The task: In the OneNote forum thread below, copy the passage that begins at "I just upgraded" and ends after "situation. Thank you.", swapping "permission" for "rights".
[[ Exercise passage open ]]
# Solved: Locked out of my notebook in onenote 2013



## ottiliegirl (Jun 23, 2011)

I just upgraded my OneNote program to 2013 and I am now getting the message "We're sorry you do not seem to have permission to edit this notebook". I am the originator and sole user of this Notebook. The only thing I can think of is that I had trouble signing in to my account. On one screen I see my log-in as ending with @Hotmail.com and the other says @aol.com.
Can anyone steer me in the right direction as to how to fix this situation. Thank you.


----------



## DaveA (Nov 16, 1999)

You need to log in using the correct account.
It appears that you have more than one account.


----------



## ottiliegirl (Jun 23, 2011)

Easier said than done. There is no sign-in. I just click on Onenote and the notebook opens but I can't sync it because it says I do not have permission. Where and how exactly do I get or change the permission?


----------



## DaveA (Nov 16, 1999)

Have a look at "File, then select Account"
There you have several options including "Switch Account".


----------



## ottiliegirl (Jun 23, 2011)

I think that may have done the trick. It seems I have access to all three computers and they are all syncing. Thank you so much for your help. I had no idea that there was any sign-in attached to OneNote.


----------



## DaveA (Nov 16, 1999)

There is because you are using a Shared Note Book.


----------
[[ Exercise passage closed ]]
[[ The data open ]]
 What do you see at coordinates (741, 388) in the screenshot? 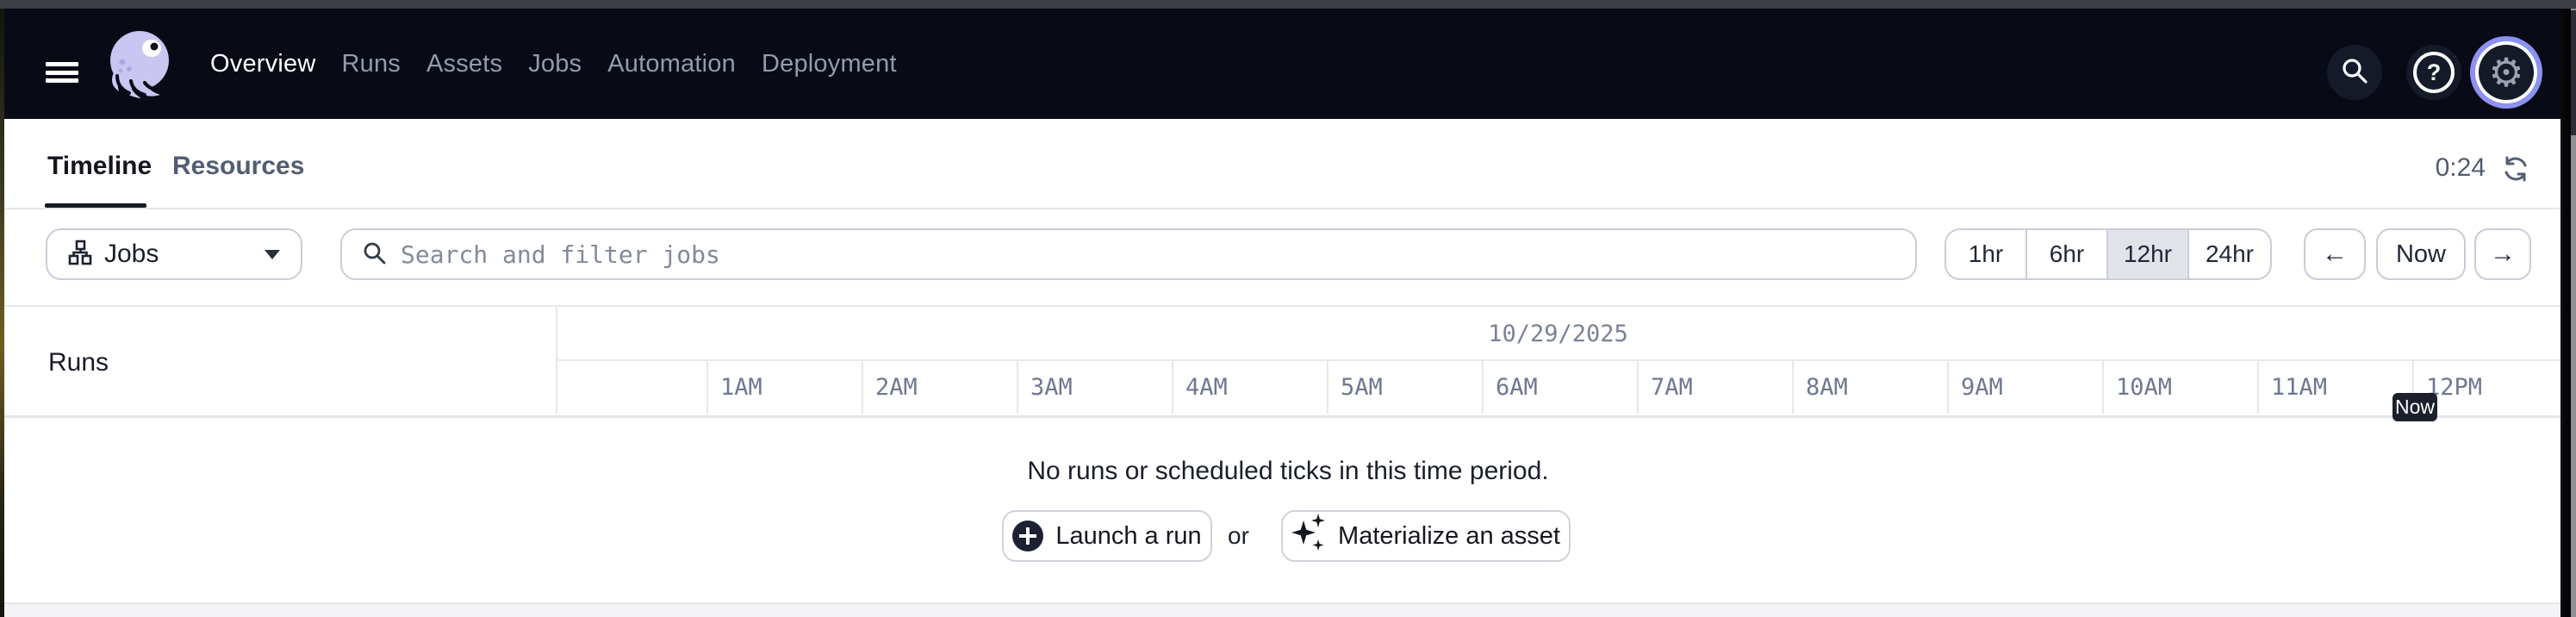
[[ The data closed ]]
Solution to the exercise:
I just upgraded my OneNote program to 2013 and I am now getting the message "We're sorry you do not seem to have rights to edit this notebook". I am the originator and sole user of this Notebook. The only thing I can think of is that I had trouble signing in to my account. On one screen I see my log-in as ending with @Hotmail.com and the other says @aol.com.
Can anyone steer me in the right direction as to how to fix this situation. Thank you.